───── Material to process ─────
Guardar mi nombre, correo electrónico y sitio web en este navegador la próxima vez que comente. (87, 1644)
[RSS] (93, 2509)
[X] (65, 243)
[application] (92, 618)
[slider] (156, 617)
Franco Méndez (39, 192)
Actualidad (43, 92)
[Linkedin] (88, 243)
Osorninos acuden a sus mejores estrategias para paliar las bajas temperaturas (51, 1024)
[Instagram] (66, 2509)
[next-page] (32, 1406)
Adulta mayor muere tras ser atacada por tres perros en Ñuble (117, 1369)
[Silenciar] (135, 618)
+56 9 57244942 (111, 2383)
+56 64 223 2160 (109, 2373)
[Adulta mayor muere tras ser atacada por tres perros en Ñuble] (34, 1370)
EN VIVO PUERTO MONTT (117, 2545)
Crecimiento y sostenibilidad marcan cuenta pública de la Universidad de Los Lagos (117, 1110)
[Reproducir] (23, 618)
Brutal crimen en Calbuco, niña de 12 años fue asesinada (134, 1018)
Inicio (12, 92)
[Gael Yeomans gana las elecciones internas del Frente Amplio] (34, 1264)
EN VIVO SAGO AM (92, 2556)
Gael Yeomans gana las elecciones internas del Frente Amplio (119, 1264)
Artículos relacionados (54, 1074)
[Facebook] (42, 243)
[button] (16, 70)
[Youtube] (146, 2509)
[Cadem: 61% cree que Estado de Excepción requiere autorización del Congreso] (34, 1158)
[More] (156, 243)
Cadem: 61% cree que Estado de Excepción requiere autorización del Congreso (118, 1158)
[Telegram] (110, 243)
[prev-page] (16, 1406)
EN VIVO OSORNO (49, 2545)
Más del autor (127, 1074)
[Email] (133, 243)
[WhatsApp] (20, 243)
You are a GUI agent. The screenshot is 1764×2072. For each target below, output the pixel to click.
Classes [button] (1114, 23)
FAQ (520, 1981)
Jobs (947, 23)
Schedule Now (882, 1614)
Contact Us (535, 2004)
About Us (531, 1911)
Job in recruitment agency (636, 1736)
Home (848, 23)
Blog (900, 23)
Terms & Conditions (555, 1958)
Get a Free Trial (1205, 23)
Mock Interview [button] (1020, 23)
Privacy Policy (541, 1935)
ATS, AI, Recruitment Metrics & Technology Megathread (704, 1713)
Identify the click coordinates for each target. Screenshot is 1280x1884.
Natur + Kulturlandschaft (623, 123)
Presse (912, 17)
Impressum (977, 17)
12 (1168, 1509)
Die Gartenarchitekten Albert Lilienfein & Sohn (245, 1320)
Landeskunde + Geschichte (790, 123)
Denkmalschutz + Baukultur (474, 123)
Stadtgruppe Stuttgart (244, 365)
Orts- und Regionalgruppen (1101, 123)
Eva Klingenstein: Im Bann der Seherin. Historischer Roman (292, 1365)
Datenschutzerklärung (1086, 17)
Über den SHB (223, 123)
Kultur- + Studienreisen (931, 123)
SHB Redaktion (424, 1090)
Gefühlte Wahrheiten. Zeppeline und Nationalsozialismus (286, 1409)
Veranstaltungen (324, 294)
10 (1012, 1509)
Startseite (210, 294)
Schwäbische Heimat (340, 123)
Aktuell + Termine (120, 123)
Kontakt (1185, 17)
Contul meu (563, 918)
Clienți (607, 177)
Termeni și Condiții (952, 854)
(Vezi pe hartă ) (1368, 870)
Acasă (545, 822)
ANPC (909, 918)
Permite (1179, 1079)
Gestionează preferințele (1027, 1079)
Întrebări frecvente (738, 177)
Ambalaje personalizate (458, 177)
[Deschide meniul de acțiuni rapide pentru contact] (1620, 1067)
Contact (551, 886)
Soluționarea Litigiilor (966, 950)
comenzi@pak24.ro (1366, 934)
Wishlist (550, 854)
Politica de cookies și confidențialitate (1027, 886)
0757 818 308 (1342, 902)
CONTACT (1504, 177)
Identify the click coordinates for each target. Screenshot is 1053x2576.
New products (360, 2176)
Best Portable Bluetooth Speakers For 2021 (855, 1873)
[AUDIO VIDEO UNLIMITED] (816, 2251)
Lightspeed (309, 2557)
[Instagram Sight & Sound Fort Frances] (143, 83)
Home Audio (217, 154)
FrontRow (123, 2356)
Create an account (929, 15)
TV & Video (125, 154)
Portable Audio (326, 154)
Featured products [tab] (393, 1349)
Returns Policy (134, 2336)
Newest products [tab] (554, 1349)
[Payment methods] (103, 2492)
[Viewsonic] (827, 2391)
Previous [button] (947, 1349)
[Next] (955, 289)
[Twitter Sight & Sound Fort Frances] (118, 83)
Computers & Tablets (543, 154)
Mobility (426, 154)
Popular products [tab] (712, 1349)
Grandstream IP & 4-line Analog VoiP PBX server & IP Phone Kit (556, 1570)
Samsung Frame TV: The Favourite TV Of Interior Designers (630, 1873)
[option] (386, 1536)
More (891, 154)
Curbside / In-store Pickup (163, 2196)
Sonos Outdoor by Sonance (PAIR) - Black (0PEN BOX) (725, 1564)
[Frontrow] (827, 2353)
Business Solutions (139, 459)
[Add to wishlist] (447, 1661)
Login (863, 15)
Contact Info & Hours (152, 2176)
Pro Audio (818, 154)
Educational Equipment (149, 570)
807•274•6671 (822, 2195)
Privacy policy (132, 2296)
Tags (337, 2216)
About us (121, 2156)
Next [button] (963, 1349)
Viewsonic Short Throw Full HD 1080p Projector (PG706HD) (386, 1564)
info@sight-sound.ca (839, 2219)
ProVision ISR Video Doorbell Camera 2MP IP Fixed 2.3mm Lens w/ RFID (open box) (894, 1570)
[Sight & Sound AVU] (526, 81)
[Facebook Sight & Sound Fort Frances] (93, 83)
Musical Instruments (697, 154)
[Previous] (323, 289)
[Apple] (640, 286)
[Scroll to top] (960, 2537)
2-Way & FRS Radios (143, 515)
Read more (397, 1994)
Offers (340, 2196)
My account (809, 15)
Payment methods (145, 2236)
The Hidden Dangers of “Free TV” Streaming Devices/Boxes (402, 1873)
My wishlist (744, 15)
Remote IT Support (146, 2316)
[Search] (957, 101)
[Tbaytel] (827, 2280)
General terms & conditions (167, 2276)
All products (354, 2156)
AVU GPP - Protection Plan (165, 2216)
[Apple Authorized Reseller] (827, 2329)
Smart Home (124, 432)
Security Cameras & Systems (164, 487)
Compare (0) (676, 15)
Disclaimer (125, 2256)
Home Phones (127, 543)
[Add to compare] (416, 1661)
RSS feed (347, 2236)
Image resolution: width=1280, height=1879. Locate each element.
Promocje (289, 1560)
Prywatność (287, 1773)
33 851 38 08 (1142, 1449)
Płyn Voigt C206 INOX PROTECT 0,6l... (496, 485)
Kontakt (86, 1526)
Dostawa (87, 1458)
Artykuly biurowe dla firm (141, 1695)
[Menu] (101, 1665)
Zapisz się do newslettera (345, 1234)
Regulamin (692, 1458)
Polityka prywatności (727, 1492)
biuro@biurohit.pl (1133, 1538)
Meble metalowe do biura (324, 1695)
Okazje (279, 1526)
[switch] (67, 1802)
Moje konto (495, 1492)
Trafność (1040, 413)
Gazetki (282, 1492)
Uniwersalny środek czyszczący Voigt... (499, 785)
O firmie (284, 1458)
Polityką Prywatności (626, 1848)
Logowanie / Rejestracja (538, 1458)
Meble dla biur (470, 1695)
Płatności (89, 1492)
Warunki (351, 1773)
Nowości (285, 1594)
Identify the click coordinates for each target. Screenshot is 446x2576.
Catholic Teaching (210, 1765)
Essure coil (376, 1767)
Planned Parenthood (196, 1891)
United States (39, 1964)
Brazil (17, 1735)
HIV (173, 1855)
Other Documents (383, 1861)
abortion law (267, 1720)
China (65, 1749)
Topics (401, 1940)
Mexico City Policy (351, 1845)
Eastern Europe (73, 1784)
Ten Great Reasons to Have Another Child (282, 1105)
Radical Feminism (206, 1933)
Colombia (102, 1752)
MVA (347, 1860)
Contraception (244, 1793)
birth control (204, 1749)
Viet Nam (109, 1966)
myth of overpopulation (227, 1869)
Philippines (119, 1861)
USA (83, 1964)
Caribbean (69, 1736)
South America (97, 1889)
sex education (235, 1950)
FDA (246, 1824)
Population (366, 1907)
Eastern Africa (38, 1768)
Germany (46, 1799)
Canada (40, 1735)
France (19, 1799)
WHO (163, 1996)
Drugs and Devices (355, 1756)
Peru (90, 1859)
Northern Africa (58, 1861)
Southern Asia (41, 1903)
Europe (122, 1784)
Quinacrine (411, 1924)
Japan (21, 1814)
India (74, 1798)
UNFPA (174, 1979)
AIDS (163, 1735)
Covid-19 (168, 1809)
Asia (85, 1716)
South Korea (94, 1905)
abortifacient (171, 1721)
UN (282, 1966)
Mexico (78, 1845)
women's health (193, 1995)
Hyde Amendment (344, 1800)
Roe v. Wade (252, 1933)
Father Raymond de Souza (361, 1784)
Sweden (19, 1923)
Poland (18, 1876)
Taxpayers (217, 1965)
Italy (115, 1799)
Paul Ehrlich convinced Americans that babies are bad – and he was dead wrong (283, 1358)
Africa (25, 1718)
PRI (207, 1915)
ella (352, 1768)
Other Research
─────
→ **Exercise goal**: Look through the entries above for the word "Fort". Copy every line where it shows up.

→ **Result of this exercise**:
[Instagram Sight & Sound Fort Frances] (143, 83)
[Twitter Sight & Sound Fort Frances] (118, 83)
[Facebook Sight & Sound Fort Frances] (93, 83)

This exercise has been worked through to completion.